Lider z kontraktem dla następczyni Koehn?

Zdjęcie okładkowe artykułu:
zdjęcie autora artykułu

Nie trzeba było długo czekać na reakcję włodarzy Matizolu Lider Pruszków po kontuzji Laurie Koehn. Już od czwartku z podwarszawską drużyną trenuje inna koszykarka zza wielkiej wody, która być może pozostanie w drużynie na dłużej. Nową Amerykanką na treningach Lidera jest Sydney Colson, która walczy o swój kontrakt w 5. drużynie poprzedniego sezonu Ford Germaz Ekstraklasy.

Laurie Koehn miała być jedną z liderek pruszkowskiego zespołu w bieżących rozgrywkach. Sezon rozpoczęła doskonale, od ośmiu trójek w starciu z KSSSE AZS PWSZ Gorzów Wielkopolski. Potem było już niestety tylko gorzej, czego skutkiem miała być boląca stopa. Teraz wiadomo, co stało na przeszkodzie do kolejnych wielkich występów na polskich parkietach.

- Diagnoza nie jest dobra. Laurie ma złamanie trzeciej kości śródstopia i z tego powodu nie może obciążać kończyny przez najbliższe cztery tygodnie - oznajmiła na łamach klubowej strony trener odnowy biologicznej Michał Dachowski. - Dopiero po tym czasie może powrócić do zająć z lekkim obciążeniem, a po upływie kolejnych dwóch tygodni nastąpią szczegółowe badania kontrolne. Jeśli wszystko będzie w porządku Amerykanka będzie zdolna do gry.
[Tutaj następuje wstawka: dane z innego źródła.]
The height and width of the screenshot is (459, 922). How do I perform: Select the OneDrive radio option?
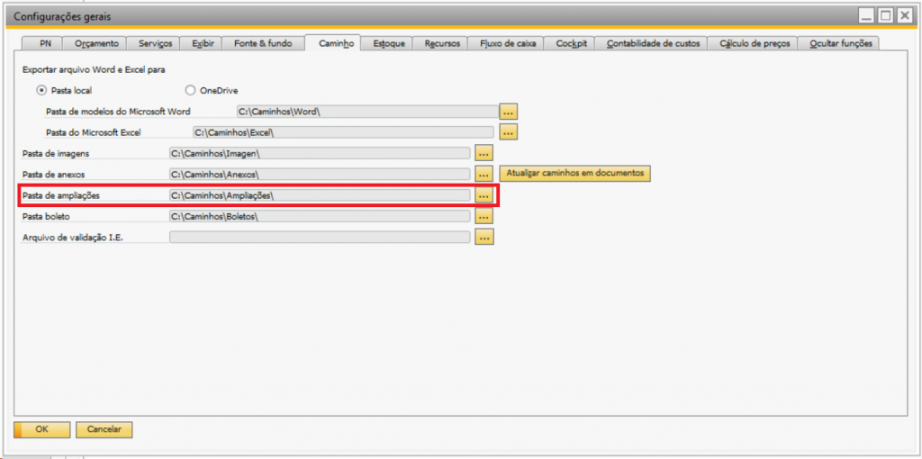click(190, 90)
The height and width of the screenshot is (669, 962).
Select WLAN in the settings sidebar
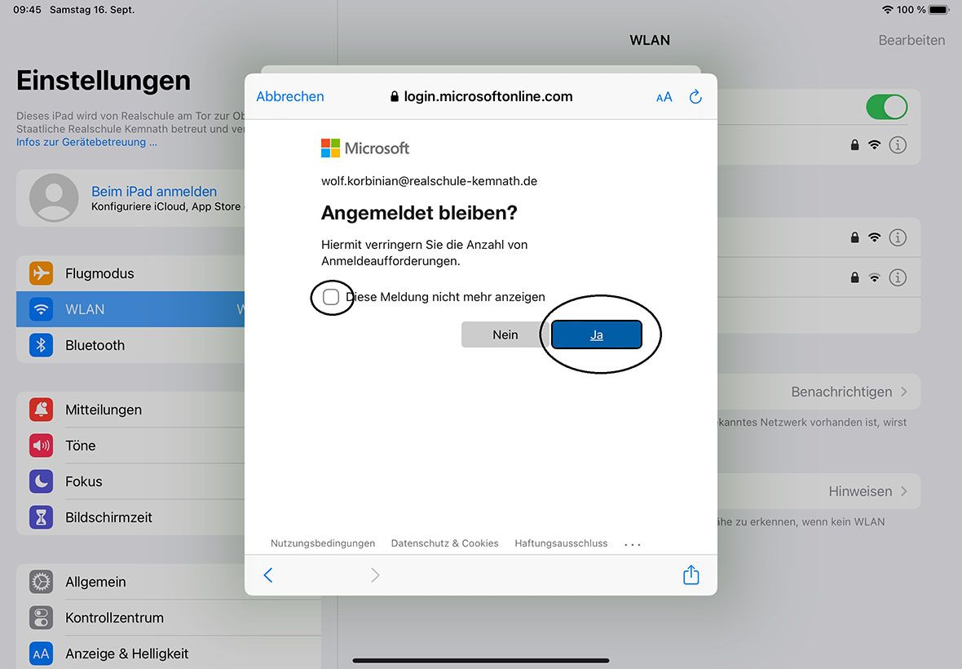click(130, 309)
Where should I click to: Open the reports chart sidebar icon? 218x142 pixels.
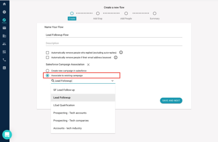point(4,68)
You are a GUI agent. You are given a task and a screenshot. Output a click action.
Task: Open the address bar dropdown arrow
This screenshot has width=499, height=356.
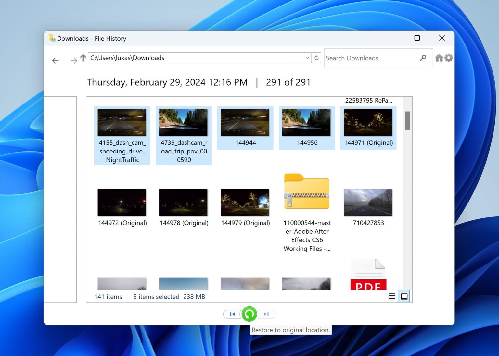(x=307, y=58)
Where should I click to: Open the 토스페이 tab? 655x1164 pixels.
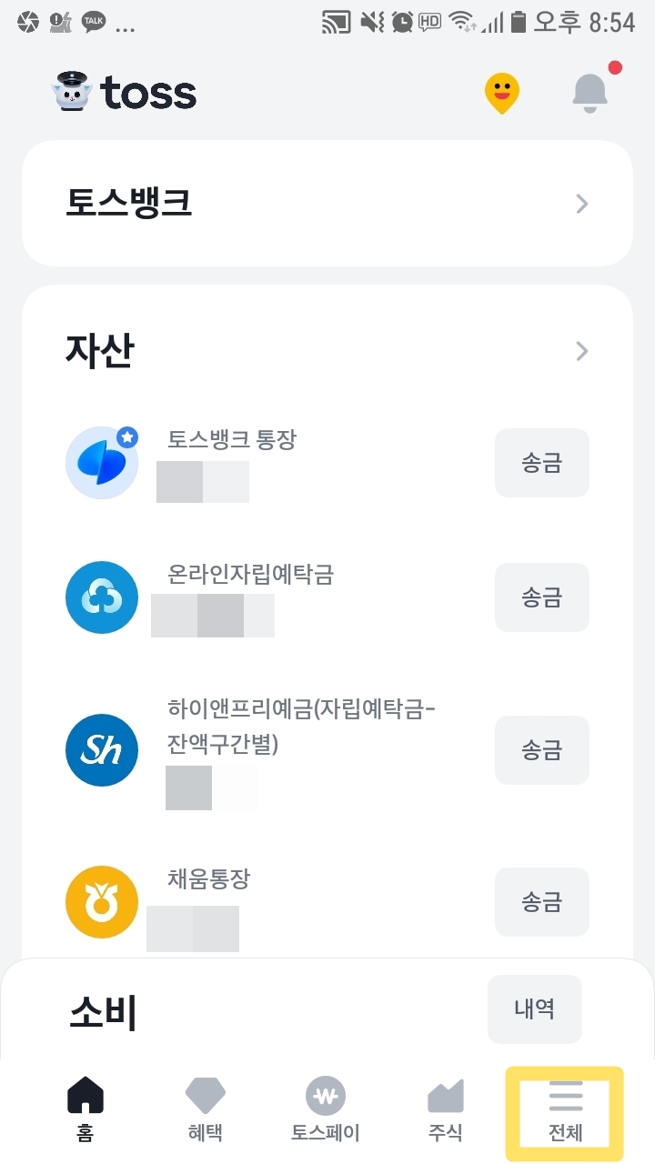pyautogui.click(x=325, y=1109)
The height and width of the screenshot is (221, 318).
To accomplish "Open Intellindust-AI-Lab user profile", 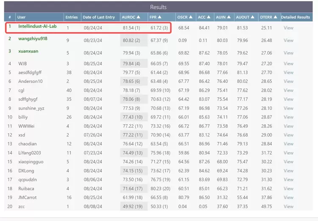I will coord(39,26).
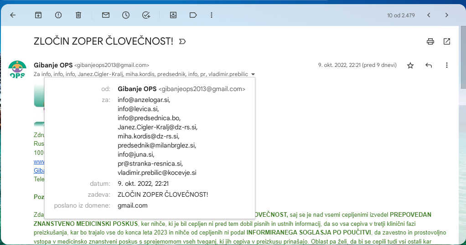Screen dimensions: 466x245
Task: Add this email to Tasks
Action: [x=146, y=15]
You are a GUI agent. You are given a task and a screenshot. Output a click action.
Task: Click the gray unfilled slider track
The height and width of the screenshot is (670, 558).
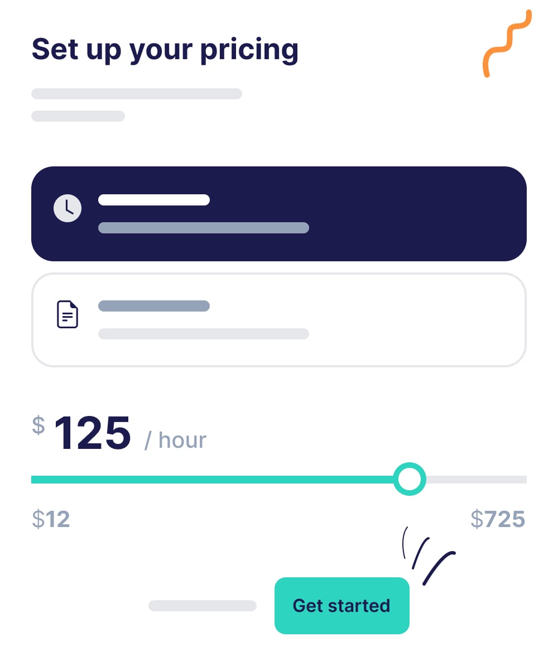tap(476, 480)
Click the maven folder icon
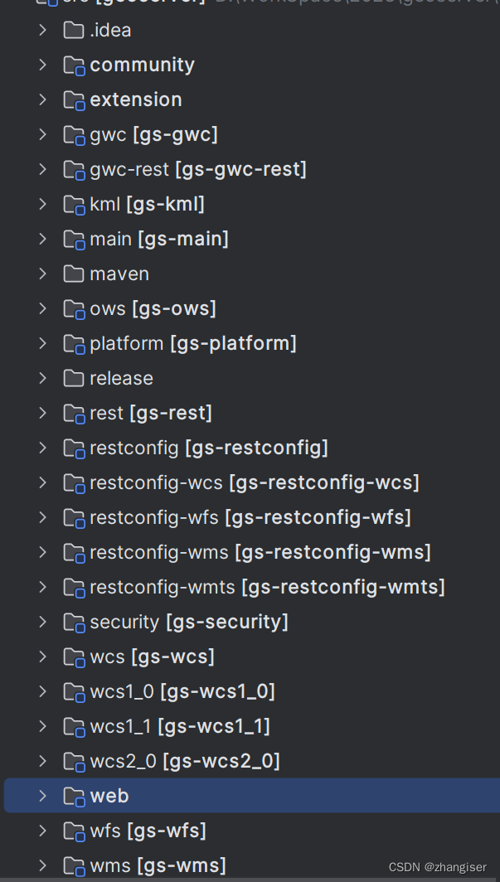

Bez swojego głównego żądła ciężko było Liderowi rywalizować z najlepszymi zespołami polskiej ligi tym bardziej, że poniżej swoich możliwości gra jak na razie Amber Holt, która miała być największą gwiazdą zespołu. Do doskonale dysponowanej Aleksandry Chomać stara się dorównać Anna Wielebnowska, a to za mało, żeby moc marzyć o wygranych z ligową czołówką, a przecież takie właśnie są ambicje w Pruszkowie. Dlatego też szybko poszukano solidnego wzmocnienia. Czy właśnie Colson okaże się zbawieniem dla Lidera i przekona sztab szkoleniowy do podpisania umowy?

Nowa Amerykanka w pruszkowskim zespole to absolwentka Uniwersytetu Texas A&M, z którym to m.in. dotarła do finału ligi NCAA w 2011 roku. Dobra gra w lidze akademickiej zaowocowała wyborem w drafcie do WNBA, gdzie z 16 numerem trafiła do Connecticut Sun, skąd po chwili oddano ją do New York Liberty. Na parkietach zawodowej ligi koszykarek Colson rozegrała 16 meczów.

Teraz zawodniczka będzie miała czas, żeby swoimi umiejętnościami zapewnić sobie kontrakt w pruszkowskim Liderze. Jej dobra gra może okazać się zbawienna dla ekipy Arkadiusza Konieckiego, chociaż trudno przypuszczać, żeby Colson była w stanie tak odmienić zespół, żeby ten był w stanie wygrać w Krakowie z Wisłą Can Pack.